The dispersion measure (DM), the column density of free electrons to a pulsar, is shown to be frequency dependent because of multipath scattering from small-scale electron-density fluctuations. DMs vary between propagation paths whose transverse extent varies strongly with frequency, yielding arrival times that deviate from the highfrequency scaling expected for a cold, uniform, unmagnetized plasma (1/frequency(2)). Scaling laws for thin phase screens are verified with simulations; extended media are also analyzed. The rms DM difference across an octave band near 1.5 GHz is similar to 4 x 10(-5) pc cm(-3) for pulsars at similar to 1 kpc distance. The corresponding arrival-time variations are a few to hundreds of nanoseconds for DM less than or similar to 30 pc cm(-3) but increase rapidly to microseconds or more for larger DMs and wider frequency ranges. Chromatic DMs introduce correlated noise into timing residuals with a power spectrum of low pass form. The correlation time is roughly the geometric mean of the refraction times for the highest and lowest radio frequencies used, ranging from days to years, depending on the pulsar.

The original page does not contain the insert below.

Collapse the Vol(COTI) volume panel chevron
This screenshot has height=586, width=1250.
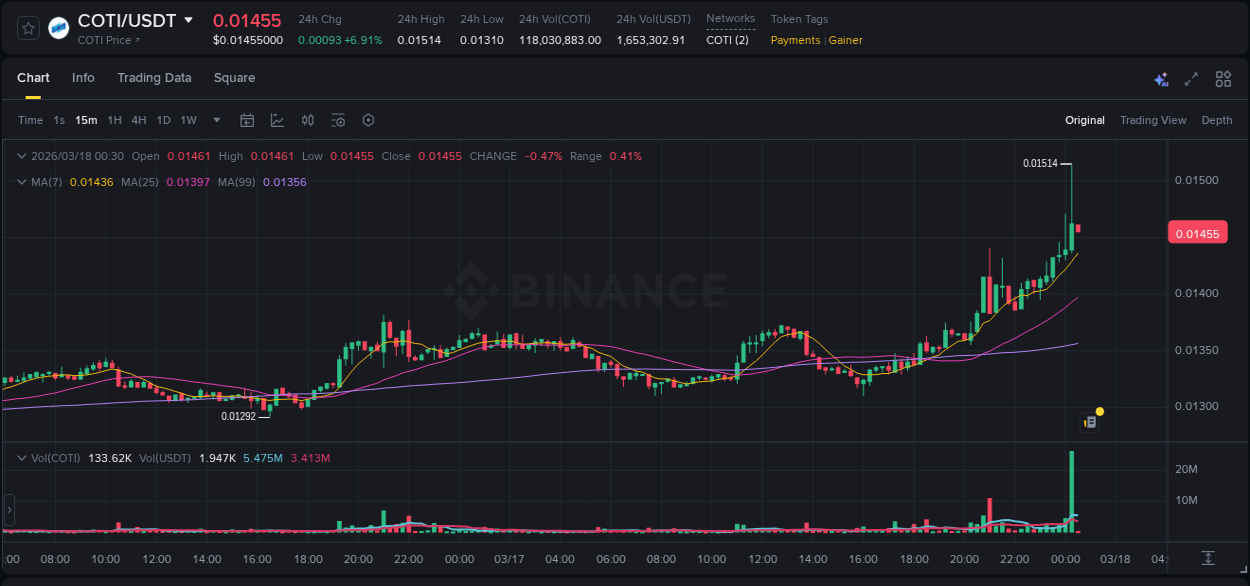tap(21, 457)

We discuss implications for methodologies that use large frequency separations or wide bandwidth receivers for timing measurements. Chromatic DMs are partially mitigable by including an additional chromatic term in arrival time models. Without mitigation, an additional term in the noise model for pulsar timing is implied. In combination with measurement errors from radiometer noise, an arbitrarily large increase in total frequency range (or bandwidth) will yield diminishing benefits and may be detrimental to overall timing precision.